**EXERCISE:** Every line from the top of the material through the line holding "This screenshot has width=720, height=493." should be copied exactly, and only those lines.

**INPUT DATA:**
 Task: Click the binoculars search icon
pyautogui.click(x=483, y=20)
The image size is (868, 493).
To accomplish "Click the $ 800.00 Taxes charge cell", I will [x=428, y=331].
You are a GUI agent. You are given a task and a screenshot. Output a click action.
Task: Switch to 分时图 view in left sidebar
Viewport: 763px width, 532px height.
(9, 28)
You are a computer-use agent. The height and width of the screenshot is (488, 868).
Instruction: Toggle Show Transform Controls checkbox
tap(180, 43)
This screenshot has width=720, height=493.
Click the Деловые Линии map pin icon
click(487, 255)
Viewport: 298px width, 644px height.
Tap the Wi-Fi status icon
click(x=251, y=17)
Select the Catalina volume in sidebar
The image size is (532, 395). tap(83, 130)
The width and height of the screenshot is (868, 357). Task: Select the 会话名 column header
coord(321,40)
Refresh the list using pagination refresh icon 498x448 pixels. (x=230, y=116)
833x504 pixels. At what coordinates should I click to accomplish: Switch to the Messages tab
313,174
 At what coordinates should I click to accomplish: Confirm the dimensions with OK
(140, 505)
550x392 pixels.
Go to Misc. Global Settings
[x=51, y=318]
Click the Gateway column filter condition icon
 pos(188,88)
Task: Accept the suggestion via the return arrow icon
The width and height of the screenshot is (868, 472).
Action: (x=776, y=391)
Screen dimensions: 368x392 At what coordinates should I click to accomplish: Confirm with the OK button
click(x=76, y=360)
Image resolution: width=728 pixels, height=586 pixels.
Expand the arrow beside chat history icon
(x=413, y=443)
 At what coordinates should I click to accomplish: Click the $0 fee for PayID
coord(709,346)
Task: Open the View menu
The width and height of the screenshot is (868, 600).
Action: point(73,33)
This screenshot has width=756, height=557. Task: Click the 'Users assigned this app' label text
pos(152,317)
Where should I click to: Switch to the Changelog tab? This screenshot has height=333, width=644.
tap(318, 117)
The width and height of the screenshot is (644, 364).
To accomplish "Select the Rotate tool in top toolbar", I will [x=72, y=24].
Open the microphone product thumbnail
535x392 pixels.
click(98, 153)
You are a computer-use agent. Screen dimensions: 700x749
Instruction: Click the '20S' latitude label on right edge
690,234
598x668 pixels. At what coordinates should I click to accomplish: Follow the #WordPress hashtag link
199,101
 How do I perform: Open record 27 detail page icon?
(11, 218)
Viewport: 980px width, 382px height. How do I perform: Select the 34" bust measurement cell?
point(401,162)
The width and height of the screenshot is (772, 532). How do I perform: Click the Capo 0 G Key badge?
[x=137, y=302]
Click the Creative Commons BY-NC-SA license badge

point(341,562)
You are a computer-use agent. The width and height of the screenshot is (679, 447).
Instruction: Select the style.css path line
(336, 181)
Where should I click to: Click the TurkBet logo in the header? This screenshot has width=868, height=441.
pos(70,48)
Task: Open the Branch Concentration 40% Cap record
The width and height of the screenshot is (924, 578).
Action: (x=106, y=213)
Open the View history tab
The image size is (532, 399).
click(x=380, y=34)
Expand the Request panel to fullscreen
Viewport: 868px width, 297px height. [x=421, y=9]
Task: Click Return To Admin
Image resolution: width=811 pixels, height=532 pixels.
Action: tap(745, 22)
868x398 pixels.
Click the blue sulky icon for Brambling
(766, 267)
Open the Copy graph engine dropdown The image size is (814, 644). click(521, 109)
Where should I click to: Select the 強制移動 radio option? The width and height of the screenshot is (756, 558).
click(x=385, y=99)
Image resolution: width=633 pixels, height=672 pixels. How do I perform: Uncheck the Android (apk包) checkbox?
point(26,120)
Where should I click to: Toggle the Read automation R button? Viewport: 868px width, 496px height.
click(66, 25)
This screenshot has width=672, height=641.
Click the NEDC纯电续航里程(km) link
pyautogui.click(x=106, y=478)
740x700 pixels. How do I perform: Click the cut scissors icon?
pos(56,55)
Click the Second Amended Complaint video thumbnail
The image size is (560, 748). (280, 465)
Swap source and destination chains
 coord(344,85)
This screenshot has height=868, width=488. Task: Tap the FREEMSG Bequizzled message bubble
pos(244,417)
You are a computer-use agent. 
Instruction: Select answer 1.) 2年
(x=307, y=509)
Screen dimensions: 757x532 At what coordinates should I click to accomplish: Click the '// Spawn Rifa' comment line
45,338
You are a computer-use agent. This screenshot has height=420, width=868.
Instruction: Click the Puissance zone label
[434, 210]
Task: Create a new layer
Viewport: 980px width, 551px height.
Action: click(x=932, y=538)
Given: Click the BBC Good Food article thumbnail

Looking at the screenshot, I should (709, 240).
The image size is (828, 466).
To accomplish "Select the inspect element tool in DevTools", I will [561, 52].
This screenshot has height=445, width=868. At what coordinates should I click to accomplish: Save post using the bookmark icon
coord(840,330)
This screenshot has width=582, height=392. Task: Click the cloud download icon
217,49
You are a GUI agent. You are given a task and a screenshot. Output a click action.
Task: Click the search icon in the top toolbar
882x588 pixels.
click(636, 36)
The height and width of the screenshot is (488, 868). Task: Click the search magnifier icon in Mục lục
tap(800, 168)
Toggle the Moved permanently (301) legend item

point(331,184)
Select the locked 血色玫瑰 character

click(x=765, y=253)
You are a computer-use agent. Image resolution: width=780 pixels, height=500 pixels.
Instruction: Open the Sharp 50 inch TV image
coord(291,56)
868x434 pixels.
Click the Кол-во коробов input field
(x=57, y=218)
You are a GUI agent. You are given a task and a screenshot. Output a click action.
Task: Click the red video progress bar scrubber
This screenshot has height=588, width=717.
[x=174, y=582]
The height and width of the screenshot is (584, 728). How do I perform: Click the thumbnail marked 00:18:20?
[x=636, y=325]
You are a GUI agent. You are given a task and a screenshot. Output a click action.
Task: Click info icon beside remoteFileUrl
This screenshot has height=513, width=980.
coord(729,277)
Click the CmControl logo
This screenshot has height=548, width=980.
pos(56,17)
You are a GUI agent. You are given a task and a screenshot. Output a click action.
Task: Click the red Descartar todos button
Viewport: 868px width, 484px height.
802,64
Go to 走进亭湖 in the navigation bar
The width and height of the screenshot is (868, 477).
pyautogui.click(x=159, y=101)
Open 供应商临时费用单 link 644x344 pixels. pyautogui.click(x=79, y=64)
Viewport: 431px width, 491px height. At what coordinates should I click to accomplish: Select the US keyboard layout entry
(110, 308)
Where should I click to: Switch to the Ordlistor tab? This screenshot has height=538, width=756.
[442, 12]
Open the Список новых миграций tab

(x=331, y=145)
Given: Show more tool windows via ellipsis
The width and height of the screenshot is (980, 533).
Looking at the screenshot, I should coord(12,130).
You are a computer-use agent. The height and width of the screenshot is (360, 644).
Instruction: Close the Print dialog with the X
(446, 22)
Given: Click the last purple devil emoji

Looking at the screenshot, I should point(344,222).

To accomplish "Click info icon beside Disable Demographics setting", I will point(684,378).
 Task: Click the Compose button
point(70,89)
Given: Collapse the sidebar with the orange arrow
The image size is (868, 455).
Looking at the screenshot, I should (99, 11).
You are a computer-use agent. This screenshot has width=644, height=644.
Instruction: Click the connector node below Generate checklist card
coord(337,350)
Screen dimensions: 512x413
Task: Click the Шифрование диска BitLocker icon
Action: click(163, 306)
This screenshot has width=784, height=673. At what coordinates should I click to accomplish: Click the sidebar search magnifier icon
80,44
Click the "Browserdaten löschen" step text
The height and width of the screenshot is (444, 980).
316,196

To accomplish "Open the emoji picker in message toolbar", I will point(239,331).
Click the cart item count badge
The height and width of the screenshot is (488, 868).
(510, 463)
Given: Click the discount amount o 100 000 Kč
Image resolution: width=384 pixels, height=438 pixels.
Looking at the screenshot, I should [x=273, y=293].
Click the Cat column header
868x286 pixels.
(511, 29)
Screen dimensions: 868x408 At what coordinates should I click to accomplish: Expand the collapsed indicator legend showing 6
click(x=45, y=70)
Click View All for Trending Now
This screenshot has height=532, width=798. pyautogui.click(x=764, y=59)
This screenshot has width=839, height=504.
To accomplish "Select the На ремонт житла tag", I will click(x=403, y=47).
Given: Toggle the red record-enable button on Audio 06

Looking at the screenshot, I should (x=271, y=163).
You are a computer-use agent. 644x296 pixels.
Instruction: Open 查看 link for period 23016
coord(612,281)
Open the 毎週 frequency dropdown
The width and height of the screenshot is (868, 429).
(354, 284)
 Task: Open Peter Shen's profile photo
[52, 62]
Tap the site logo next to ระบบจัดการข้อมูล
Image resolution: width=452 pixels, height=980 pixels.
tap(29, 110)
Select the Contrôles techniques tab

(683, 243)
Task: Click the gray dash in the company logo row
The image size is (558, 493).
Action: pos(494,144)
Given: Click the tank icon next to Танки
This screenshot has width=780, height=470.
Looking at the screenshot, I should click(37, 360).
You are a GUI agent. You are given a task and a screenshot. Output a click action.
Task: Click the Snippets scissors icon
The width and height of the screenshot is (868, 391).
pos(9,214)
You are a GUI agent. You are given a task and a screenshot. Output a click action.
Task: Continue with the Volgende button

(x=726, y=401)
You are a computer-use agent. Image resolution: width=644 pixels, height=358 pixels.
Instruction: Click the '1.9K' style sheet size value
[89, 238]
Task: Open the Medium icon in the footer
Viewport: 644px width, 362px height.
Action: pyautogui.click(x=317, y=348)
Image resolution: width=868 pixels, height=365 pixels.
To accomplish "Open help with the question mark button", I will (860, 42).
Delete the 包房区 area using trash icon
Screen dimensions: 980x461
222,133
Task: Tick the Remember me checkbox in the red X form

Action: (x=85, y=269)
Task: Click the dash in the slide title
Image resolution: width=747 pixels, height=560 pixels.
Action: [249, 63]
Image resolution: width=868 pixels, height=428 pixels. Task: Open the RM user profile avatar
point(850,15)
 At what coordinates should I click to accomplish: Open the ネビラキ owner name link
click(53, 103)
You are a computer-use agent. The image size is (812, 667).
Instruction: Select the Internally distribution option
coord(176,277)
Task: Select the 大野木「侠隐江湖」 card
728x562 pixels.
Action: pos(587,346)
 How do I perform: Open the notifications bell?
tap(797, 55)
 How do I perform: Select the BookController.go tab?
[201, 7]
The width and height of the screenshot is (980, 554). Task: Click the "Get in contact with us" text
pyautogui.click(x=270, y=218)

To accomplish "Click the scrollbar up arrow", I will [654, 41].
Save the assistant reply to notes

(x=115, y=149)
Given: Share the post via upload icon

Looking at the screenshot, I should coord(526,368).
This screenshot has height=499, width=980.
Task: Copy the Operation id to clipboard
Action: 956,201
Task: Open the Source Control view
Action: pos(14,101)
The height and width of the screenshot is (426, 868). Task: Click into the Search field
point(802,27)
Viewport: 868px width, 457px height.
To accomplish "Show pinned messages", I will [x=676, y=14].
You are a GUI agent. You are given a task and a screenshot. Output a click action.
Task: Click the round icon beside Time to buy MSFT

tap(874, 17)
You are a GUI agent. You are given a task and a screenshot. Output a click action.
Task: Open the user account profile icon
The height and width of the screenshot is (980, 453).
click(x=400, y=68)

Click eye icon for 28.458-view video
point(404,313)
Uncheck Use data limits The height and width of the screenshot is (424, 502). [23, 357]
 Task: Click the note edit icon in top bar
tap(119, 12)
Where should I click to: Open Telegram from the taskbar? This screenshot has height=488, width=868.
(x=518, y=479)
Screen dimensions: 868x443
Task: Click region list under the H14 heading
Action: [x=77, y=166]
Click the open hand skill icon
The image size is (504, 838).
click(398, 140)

**WRITTEN SOLUTION:**
 Task: Click the binoculars search icon
pyautogui.click(x=483, y=20)
The image size is (868, 493).
To accomplish "Click the $ 800.00 Taxes charge cell", I will [x=428, y=331].
You are a GUI agent. You are given a task and a screenshot. Output a click action.
Task: Switch to 分时图 view in left sidebar
Viewport: 763px width, 532px height.
(9, 28)
You are a computer-use agent. The height and width of the screenshot is (488, 868).
Instruction: Toggle Show Transform Controls checkbox
tap(180, 43)
This screenshot has width=720, height=493.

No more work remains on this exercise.